Metti in pratica:
1. Rispondi a queste domande sul brano sulla sanità:
(a) Quale regione ha varato di recente una riforma che potenzia la medicina territoriale?
(b) Da che cosa a che cosa bisogna passare, secondo il brano?
(c) Che cosa stabilisce in primis che la salute è un diritto universale?
2. Riporta dal brano sulla sanità il tratto che va da "L'opportunità dei fondi" fino a "e la comunità.".
3. Scrivi la parte successiva del brano sulla sanità, riprendendo dopo la sua ultima frase.

Brano di testo:
=-=-=-=-=

L'opportunità dei fondi del PNRR sia un'occasione per esprimere una vera capacità innovativa e non una semplice razionalizzazione dell'esistente. Regione Lombardia ha di recente varato una riforma che introduce alcune novità in termini di potenziamento della medicina territoriale. L'auspicio è che gli orientamenti espressi non si limitino a interventi sulle strutture, ma agiscano nel profondo, a cominciare dal livello culturale. Gli annosi limiti, che la pandemia ha solo portato a galla, rendono imprescindibile un cambio di paradigma: bisogna passare dalla sanità alla salute. Ciò significa uscire dalle logiche prestazionistiche e privatistiche del mercato per mettere realmente al centro di tutto la persona e la comunità.
È in primis la Costituzione a stabilire come la salute sia un diritto universale.

=-=-=-=-=

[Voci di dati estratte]
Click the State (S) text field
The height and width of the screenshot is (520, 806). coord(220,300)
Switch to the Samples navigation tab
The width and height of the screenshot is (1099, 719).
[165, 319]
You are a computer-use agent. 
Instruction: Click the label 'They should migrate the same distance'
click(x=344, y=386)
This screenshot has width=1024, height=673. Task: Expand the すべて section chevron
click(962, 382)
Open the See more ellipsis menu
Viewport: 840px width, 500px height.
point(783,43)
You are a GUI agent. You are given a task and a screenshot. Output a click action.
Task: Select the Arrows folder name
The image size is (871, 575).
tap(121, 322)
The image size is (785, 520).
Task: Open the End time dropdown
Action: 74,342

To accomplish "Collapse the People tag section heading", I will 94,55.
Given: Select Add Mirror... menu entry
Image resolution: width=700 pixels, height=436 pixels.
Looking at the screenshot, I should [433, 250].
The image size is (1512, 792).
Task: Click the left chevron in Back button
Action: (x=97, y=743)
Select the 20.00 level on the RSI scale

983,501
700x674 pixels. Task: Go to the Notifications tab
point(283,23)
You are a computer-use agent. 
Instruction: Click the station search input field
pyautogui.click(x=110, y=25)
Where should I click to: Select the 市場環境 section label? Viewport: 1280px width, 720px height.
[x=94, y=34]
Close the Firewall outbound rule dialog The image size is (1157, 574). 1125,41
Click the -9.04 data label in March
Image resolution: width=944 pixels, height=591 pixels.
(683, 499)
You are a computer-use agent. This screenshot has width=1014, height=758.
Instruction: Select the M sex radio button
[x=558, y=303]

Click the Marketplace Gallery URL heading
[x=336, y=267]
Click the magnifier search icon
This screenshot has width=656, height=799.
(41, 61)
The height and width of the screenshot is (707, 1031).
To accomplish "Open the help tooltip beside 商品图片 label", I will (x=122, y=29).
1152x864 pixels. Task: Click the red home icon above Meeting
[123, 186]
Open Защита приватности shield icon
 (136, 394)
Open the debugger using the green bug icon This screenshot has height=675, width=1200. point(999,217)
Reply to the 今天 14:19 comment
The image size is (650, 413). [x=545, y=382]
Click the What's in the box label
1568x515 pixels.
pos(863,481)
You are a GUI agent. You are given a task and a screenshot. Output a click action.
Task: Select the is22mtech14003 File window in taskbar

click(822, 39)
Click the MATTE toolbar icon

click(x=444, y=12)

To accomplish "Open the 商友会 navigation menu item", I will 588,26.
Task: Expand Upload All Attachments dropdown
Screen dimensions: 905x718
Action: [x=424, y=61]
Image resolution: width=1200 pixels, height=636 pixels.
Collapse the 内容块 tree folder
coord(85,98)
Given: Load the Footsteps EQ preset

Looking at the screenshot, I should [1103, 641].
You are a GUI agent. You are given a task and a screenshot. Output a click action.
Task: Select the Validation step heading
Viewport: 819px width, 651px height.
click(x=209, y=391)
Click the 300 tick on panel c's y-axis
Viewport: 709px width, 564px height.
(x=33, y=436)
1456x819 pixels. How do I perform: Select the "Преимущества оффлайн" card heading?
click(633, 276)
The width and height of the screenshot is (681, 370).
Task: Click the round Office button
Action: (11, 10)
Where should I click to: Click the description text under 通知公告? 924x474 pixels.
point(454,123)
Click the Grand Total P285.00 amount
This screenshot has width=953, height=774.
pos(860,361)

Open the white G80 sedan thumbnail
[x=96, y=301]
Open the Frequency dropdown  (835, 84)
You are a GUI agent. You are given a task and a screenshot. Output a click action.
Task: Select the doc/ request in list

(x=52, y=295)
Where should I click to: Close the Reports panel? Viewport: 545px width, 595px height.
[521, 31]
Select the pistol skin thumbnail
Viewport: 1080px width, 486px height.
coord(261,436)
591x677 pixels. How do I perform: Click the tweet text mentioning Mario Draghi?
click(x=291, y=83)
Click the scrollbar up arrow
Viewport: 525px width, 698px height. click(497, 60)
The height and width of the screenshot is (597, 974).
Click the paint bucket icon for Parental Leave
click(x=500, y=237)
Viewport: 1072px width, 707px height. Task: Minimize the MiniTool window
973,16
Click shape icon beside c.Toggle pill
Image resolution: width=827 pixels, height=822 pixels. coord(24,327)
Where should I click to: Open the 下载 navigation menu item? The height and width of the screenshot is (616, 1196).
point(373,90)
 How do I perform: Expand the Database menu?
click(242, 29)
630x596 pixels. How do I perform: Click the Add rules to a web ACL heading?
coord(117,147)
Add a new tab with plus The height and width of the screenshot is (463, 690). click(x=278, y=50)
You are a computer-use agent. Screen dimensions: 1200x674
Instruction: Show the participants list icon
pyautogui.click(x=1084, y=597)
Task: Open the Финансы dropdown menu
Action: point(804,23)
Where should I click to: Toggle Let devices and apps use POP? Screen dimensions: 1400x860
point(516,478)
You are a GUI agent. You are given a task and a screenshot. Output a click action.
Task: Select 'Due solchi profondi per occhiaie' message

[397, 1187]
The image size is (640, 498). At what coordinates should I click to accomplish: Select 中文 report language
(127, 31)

=-=-=-=-=

Soluzioni dell'esercizio:
1.
(a) La riforma è stata varata da Regione Lombardia.
(b) Bisogna passare dalla sanità alla salute.
(c) Lo stabilisce in primis la Costituzione.

2.
L'opportunità dei fondi del PNRR sia un'occasione per esprimere una vera capacità innovativa e non una semplice razionalizzazione dell'esistente. Regione Lombardia ha di recente varato una riforma che introduce alcune novità in termini di potenziamento della medicina territoriale. L'auspicio è che gli orientamenti espressi non si limitino a interventi sulle strutture, ma agiscano nel profondo, a cominciare dal livello culturale. Gli annosi limiti, che la pandemia ha solo portato a galla, rendono imprescindibile un cambio di paradigma: bisogna passare dalla sanità alla salute. Ciò significa uscire dalle logiche prestazionistiche e privatistiche del mercato per mettere realmente al centro di tutto la persona e la comunità.

3.
È l'OMS a ribadire l'importanza fondamentale dei determinanti sociali di salute: l’abitare, la cultura, la scuola, il lavoro, il tempo libero, il sociale, la gestione delle pene, la tutela dell’ambiente e tanto altro ancora. Perché la salute non è semplicemente assenza di malattie o infermità, ma uno stato di totale benessere fisico, mentale e sociale che ha nella comunità di riferimento della persona il primo ambito di vita dove agisce la salute della persona stessa.
Ecco allora l'idea della Casa della comunità come luogo che si fa carico della persona in quanto tale, a prescindere dal bisogno di cui è portatrice. Una persona non è la sua malattia o la sua diagnosi.
Una Casa della comunità che, come scrive la riforma lombarda, costituirà il "punto unico di accesso alle prestazioni sanitarie" rischia di riprodurre la logica del poliambulatorio. E non è così, a mio avviso, che si rivitalizzano i territori.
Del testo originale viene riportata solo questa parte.